The USO ETF’s command of the WTI crude market has taken a breathtaking drop in the last few months. Having held close to 100,000 WTI contracts at the end of February (amounting to nearly 20 per cent of the WTI market) it has now halved to some 50,000 contracts.
So where did all that money go?
Stephen Schork of the Schork Report highlights on Monday just how much the drop-off in the USO has coincided with the build up in the US Natural Gas Fund, another ETF belonging to the same group of funds. Note the following chart:
As Schork notes, nat gas fundamentals have hardly been bullish of late. Despite this, Nymex nat gas futures, which were at multi-year lows till recently, recorded a 21.5 per cent rise in the week. This, of course, will have had a lot to do with the accompanying rally in the oil futures. But, as Schork writes, the UNG fund may have contributed significantly in forging some sort of floor in the market, especially since the nat gas ascent is now leading the entire S&P GCSI complex higher month-to-date (not just the last week or so).
As Schork explains:
Since March the number of shares outstanding in the United States Natural Gas (UNG) exchanged-traded fund (ETF) have surged 260%, from 37,500 to 98,000. At the same time, interest in the equivalent crude oil ETF, the USO, has dropped 39%, from 157,800 at the end of February to 96,100. Thus, last week equal amounts of bets were being placed on both commodities, whereas two months ago passive investors in energy favored crude oil at a 4:1 margin.

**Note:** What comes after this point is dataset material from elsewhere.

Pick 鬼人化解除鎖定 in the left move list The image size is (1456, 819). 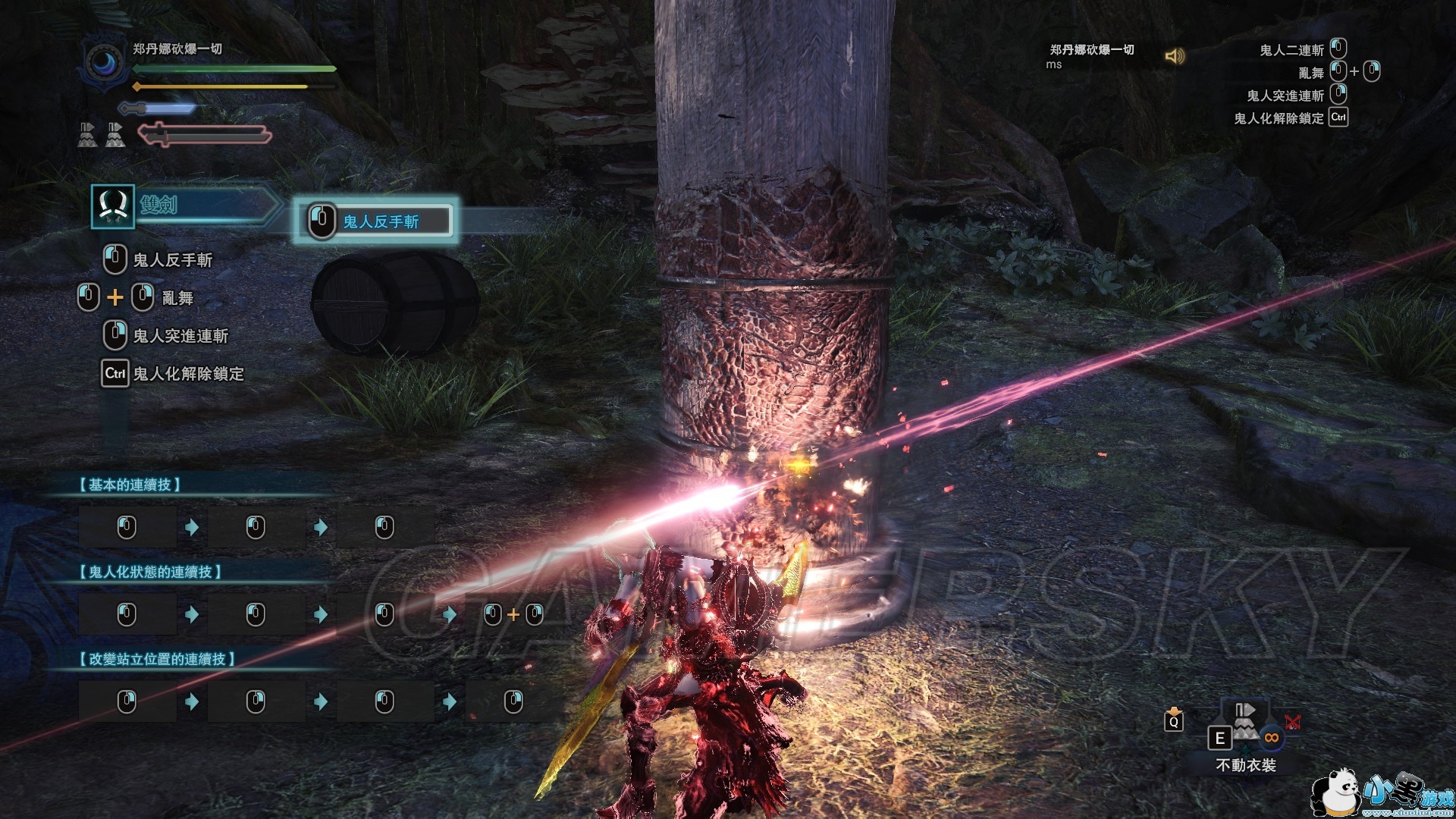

Just as was saw in February in the oil ETF, the flood of money into the UNG has undoubtedly helped to establish a floor in the NYMEX market — regardless of extant weak fundamentals — and is now propelling the market higher. To wit, with natty’s strong performance last week we imagine that will serve to attract even more funds into the UNG, et al.
All of which does make sense, as Schork goes on:
Given WTI’s push towards $60 (and beyond), natural gas — regardless of extant weak fundamentals — is cheap. So if you are a passive investor and you want to play the energy trade, then buying gas in our book makes a lot more sense then punting WTI.